Italy's government has moved to ban the largest cruise ships from Venice's Giudecca Canal, a move that responds to criticism from local residents and from UNESCO, which has warned that it may list the city as a "threatened" site over perceived conservation risks from large vessels.
“We want it to be clear to UNESCO and the whole world that we have a solution,” said Venice mayor Luigi Brugnaro. “This takes into account all the jobs created by the cruise industry, which we absolutely couldn’t afford to lose, and we can start to work seriously on planning cruises.”
The new plan will eventually divert larger vessels around the historic canal to Venice's commercial seapart. Within a few years, "the big ships . . . will stop at Marghera's North Canal. There is no interference with commercial traffic so the two activities can coexist," said transport minister Graziano Delrio. Implementation will take time, though. "The ships will pass [San Marco] for at least another two or three years, the time to realize the new channel and docks. But the decision is taken," Delrio added.
UNESCO has called for limits on tankers and large cruise ships in the area, and cruise operators have already complied with voluntary measures. "The impact of boats and shipping is acknowledged and new measures to manage water traffic, including a ‘Lagoon Vessel Traffic Service System’ are being implemented, as well as self-imposed limits of 96,000 tonnes by cruise companies," UNESCO wrote in a 2016 assessment. "Oil tankers still pass through the Lagoon, but their numbers have reduced from the level at the time the property was inscribed on the World Heritage List."
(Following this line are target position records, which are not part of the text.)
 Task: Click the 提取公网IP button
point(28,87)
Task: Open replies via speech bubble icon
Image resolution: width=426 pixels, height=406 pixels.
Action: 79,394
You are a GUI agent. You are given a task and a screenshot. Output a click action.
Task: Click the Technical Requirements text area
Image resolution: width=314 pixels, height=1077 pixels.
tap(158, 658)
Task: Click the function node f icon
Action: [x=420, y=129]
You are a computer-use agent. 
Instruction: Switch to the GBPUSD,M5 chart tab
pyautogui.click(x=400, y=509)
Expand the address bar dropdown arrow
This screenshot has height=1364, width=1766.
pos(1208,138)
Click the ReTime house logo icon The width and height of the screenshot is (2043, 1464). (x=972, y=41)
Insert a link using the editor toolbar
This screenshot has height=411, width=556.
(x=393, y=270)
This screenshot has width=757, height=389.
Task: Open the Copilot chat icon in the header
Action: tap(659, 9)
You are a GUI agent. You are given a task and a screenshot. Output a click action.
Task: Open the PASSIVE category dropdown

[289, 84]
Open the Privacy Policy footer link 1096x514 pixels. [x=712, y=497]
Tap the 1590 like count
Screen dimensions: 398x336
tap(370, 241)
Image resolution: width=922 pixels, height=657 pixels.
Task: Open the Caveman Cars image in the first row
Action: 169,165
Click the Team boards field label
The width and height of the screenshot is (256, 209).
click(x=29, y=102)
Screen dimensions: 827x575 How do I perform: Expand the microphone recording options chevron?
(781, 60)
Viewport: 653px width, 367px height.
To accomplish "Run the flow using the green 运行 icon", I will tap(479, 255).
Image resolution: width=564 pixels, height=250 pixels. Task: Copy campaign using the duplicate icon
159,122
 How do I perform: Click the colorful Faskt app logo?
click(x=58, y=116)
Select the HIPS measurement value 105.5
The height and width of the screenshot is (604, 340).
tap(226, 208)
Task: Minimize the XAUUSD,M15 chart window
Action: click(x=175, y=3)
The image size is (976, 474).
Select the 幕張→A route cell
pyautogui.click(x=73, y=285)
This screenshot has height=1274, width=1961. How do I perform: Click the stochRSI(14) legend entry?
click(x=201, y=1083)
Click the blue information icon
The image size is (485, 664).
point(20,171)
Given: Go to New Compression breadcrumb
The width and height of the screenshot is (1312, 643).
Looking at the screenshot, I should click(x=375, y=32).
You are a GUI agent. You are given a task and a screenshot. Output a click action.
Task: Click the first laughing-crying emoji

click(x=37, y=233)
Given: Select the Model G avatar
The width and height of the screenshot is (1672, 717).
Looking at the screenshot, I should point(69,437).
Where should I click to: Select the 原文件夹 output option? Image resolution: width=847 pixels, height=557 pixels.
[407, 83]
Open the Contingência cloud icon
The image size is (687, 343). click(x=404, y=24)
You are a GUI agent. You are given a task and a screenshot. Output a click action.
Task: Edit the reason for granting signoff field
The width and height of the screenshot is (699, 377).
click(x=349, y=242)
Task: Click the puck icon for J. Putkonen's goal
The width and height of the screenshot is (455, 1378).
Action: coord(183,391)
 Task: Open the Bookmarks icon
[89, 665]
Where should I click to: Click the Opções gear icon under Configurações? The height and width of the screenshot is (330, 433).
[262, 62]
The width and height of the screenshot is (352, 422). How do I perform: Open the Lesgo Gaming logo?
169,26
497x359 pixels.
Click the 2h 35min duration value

Venice, which has a resident population of 55,000, hosts up to 30,000 cruisers and 30,000 other tourists every day. In recent years Venetians have begun to object to the heavy traffic volume, and in June, a referendum was held in the broader Venice metropolitan area on whether the city should ban cruise vessels and halt plans for a new vessel access channel. It succeeded by 17,874 to 126, though participation was low.